“AI” to Manage “Big Data” in a way that all active managers can understand and use.
Artificial Intelligence and the incorporation of “alternative data-sets” into the investment process of active managers, hold seeds of hope for the salvation of active management – if you believe what you read in the press.
As usual, the realities of implementation are more complex. Senior managements are frequently challenged to figure out what they want their “AI” to do. Investment teams struggle to integrate alternative data-sets into established investment processes.
However, there is no doubt that if active managers could use and share the (often vast) information they already have, (“Internal Big Data”), it could result in greater alpha generation, and potentially represent a new narrative to engage with clients and regulators.
The Global Projects Center at Stanford University (which works with large asset owners on investment governance/technology issues), has done pioneering work in the field. In 2015 their paper, Knowledge Management in Asset Management laid out the issues and potential opportunities of solving these problems.
Kite Edge, a London-based Fintech firm, www.kiteedge.co.uk is developing new ontology-based search technologies to help asset managers derive greater value from the vast numbers of documents (both internal and external) that they possess. By making this corpus available and discoverable to disparate investment teams across silos, asset-classes and geographies at the Enterprise level, Kite Edge is working toward solutions to the issues raised by the original Stanford paper.
Kite Edge has partnered with members of the Stanford GPC to create a buy-side initiative that will serve the interests of both asset owners and asset managers – who share a common goal in terms of allowing active investment strategies to maximize their returns.
An upcoming Stanford paper (co-authored with Kite Edge), which builds on the previous work, will make a number of critical points:
- Knowledge Management at the enterprise level needs to be a C-Suite priority in order to succeed.
- KM will be an increasing focus for asset owners in asset manager selection.
- he best analogy for KM, is not a filing cabinet, but an Operating System.
- For asset managers, that common language could be an “Ontology” – a multi-dimensional data-map of relationships that can form the basis of a search process specifically designed to help PMs/Analysts test investment hypothesis.
This is why Kite Edge is running “The Ontology Project” to assist in the development of an “operating system” that can add value to the search functionality of any manager – but can then be customized to reflect specific and disparate investment processes.
Kite Edge has developed a unique Ontology specifically designed for the needs of institutional investors. (Ontologies designed for other verticals, like news for example, are ineffective as search mechanisms over investment research).
The Ontology Project is a forum where asset managers and asset owners can collectively contribute to and peer-review the existing ontologies. www.theontologyproject.org
A further facet of the Ontology Project gives asset managers/owners the opportunity for a “Knowledge Audit”. This is a process in which specialists assess the current information architecture of an asset manager (where the information lives) and the research intensity and information pain-points of various investment teams.

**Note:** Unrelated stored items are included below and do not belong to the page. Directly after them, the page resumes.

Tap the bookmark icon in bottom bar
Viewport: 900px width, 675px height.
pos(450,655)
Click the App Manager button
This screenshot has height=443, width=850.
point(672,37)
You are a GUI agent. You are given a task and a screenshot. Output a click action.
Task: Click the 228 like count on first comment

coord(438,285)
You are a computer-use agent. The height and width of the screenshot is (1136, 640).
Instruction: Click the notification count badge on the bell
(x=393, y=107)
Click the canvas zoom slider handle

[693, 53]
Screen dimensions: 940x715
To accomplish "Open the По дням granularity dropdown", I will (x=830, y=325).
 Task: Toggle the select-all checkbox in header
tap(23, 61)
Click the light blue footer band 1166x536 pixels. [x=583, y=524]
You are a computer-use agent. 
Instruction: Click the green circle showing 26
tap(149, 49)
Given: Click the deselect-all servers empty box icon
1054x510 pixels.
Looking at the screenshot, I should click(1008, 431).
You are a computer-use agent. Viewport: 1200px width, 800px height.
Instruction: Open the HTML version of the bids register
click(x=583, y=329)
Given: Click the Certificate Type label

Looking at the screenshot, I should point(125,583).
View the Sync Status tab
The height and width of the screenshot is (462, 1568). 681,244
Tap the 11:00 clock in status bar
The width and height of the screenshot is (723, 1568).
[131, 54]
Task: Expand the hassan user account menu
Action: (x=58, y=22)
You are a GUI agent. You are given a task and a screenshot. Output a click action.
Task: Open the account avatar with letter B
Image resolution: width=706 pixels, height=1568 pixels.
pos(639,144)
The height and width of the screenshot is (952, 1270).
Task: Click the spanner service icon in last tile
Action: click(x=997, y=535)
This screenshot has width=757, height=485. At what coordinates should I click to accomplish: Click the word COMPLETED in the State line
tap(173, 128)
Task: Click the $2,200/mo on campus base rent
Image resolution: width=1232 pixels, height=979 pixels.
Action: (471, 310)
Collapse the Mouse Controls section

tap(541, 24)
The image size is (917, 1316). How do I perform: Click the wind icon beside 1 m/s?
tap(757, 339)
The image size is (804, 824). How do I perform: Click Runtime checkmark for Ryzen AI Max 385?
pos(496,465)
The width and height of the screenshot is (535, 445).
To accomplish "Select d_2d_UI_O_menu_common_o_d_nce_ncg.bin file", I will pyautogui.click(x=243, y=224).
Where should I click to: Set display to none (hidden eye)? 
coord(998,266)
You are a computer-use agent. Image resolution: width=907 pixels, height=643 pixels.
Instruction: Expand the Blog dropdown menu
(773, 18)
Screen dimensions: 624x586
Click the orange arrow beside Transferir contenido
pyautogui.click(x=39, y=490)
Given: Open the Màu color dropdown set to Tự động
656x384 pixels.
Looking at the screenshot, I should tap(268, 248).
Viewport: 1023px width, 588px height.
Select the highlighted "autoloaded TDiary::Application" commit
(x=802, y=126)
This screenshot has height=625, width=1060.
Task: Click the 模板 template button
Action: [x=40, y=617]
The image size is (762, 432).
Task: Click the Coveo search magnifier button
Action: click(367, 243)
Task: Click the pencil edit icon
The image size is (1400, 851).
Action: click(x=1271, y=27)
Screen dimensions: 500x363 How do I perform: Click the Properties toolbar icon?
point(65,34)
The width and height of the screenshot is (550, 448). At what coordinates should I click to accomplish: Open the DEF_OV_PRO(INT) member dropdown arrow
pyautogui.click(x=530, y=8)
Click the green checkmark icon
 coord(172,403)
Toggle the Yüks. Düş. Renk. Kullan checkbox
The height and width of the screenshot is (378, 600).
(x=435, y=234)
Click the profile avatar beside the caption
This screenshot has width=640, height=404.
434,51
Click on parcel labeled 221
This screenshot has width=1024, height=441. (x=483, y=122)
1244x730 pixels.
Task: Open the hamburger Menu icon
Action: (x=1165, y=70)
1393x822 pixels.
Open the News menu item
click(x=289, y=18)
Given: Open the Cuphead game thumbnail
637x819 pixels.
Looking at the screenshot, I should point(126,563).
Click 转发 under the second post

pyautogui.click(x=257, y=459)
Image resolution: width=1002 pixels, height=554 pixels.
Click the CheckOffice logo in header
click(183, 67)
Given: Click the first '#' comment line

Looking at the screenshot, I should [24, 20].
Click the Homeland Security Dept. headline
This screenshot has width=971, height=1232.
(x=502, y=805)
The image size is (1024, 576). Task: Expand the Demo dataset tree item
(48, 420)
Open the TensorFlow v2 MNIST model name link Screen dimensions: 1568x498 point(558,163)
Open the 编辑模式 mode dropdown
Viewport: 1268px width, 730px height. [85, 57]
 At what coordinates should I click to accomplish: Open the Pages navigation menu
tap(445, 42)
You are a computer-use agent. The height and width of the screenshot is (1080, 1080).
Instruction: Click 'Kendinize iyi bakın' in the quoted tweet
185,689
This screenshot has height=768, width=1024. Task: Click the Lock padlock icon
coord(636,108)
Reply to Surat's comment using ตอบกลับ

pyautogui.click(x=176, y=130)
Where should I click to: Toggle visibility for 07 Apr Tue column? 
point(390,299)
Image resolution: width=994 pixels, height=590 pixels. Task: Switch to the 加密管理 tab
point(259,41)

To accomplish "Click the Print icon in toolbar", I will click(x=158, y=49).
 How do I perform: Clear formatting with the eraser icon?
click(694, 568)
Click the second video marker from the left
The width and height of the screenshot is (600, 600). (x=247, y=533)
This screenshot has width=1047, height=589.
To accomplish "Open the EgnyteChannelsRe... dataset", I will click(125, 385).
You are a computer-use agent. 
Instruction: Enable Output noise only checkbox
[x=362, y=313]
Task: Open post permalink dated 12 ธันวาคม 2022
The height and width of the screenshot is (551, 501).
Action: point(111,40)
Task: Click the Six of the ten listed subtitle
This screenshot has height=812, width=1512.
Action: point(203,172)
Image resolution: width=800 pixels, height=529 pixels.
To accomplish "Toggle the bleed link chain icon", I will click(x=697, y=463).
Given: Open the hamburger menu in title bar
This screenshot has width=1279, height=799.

This allows the asset manager to develop comprehensive understanding of their KM requirements to take the next step in creating effective, firm-specific Knowledge Management Solutions.
Knowledge Management will emerge as a key competitive differentiator for active managers.
Regardless of funding mechanism, asset managers will have to demonstrate that their research spending is supporting the investment objectives of their clients.
Complex global managers have significant internal “Big Data.” Hundreds of investment professionals receive and generate hundreds of thousands of internal and external documents every year which aren’t stored centrally or searched effectively. Investment professionals conduct countless conversations and generate enormous amounts of useful data in their day-to-day processes.
If this data could be captured and seamlessly leveraged across the enterprise, it would lead to significant gains in productivity and allow the identification of “thematic communities” across asset classes within the manager – generating a new source of alpha.
Moreover, if managers had the ability to reflect their unique investment process (DNA) in the “search” mechanism, they would have a very effective way to demonstrate that they were deriving maximum value from research by systematically data-mining the vast corpuses of documents/interactions that they had purchased.
For active managers that have been struggling to convince investors that they were adding value, the spectre of MiFID II may yet have a silver lining. It may serve as the catalyst to finally re-invent decades-old research processes that have not kept up with changes in technology.
It may give active managers a completely new technology framework and associated narrative to validate their investment proposition with clients and regulators. Most important, these technologies can leverage the attributes, advantages and potential performance diversification that active investment processes can offer versus passive strategies.